▶ _THE REQUEST_: Put the lines of the records below into a Markdown table with the columns "No." and "Text", one row per line with its row number, starting at the line that contains "Click info icon beside 49,- device price" and stopping after the line that contains "click(x=708, y=275)". Skip any blank lines and leave the pictures out.

▶ _PROVIDED DATA_:
>>>>>
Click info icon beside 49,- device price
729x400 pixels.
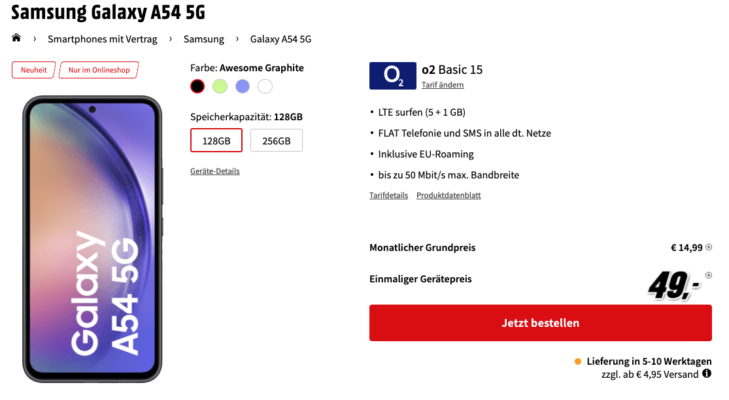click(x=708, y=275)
<<<<<
>>>>>
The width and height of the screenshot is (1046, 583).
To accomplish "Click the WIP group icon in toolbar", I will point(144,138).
<<<<<
>>>>>
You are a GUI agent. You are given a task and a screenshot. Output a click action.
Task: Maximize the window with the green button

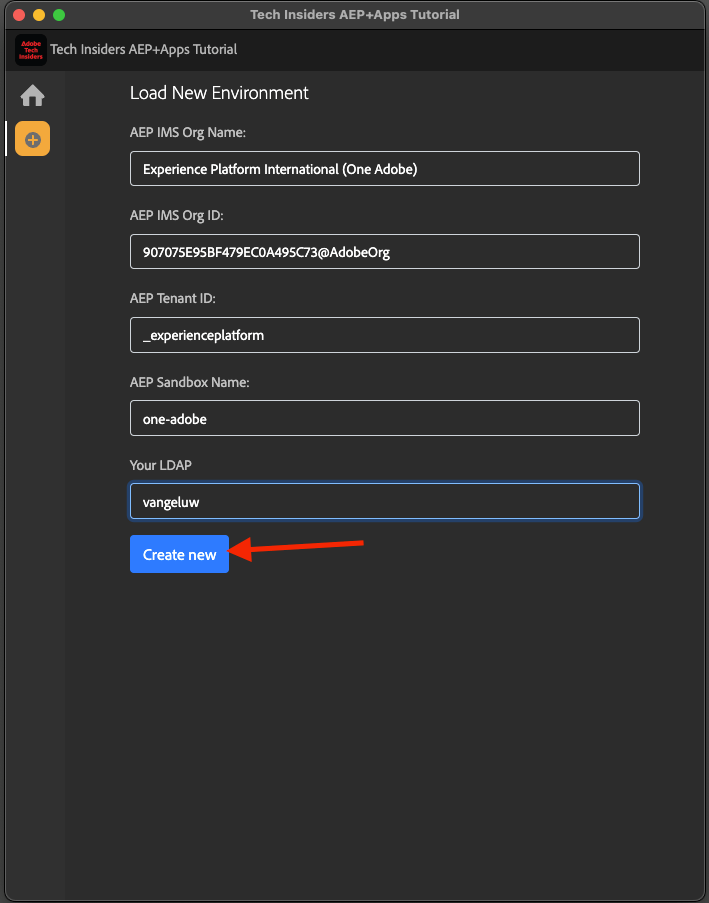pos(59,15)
<<<<<
▶ _FULL OUTPUT_:
| No. | Text |
|---|---|
| 1 | Click info icon beside 49,- device price |
| 2 | 729x400 pixels. |
| 3 | click(x=708, y=275) |